Launched in November 2012, the project will receive three million euros in funding from the European Union and is being coordinated by the Department of Microsystems Engineering (IMTEK) of the University of Freiburg.
DiscoGnosis stands for “disc-shaped point-of-care platform for infectious disease diagnosis” – a device that looks similar to a DVD player. Its purpose will be to purify patients’ blood samples and detect all relevant fever-causing germs in a single step. The institutions responsible for the project want to develop an inexpensive method for determining whether a person with fever has malaria or not. Studies have shown that 30 to 40 percent of patients being treated for malaria are actually suffering from typhus or dengue fever.
Each disc will be intended for one use only and will be capable of making a reliable diagnosis automatically with the help of integrated biochemical analytical processes. The innovation thus has the potential to bring modern diagnostics to countries and regions with poor infrastructure and improve the health care of entire populations.

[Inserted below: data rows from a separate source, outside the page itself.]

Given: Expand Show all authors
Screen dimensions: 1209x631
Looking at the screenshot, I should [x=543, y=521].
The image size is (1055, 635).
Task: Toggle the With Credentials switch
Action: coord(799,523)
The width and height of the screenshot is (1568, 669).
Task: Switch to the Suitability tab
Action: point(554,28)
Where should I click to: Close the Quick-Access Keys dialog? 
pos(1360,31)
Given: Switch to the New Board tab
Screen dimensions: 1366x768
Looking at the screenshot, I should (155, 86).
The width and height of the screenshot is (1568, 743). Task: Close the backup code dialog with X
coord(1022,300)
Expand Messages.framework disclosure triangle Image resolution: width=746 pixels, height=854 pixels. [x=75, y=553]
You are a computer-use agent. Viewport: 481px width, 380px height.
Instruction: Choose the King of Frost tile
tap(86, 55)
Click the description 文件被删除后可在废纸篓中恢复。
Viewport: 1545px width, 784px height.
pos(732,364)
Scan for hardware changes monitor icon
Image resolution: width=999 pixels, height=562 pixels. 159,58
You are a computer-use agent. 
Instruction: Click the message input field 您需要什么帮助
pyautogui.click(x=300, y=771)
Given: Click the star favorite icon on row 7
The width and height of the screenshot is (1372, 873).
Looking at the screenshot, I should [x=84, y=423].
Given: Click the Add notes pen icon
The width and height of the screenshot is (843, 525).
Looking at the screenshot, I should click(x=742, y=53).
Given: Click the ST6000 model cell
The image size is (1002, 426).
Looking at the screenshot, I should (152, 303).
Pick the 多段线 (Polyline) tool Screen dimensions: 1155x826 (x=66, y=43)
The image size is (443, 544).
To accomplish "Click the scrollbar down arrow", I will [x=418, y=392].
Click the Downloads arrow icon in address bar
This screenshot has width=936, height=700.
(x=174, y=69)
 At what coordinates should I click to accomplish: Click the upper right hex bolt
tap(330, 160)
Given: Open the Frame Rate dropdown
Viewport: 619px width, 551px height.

Ultimately, it could serve as a shield to stop the spread of malaria in Europe, which is currently being exacerbated by climate change.
IMTEK’s partners in the consortium are the University Medical Center Göttingen, the University Hospital Basel, Switzerland, the Swiss tool technology and engineering company Rohrer AG, the biotechnology companies MagnaMedics Diagnostics BV from the Netherlands and MAST Group Ltd. from Great Britain, and the European Foundation for Clinical Nanomedicine.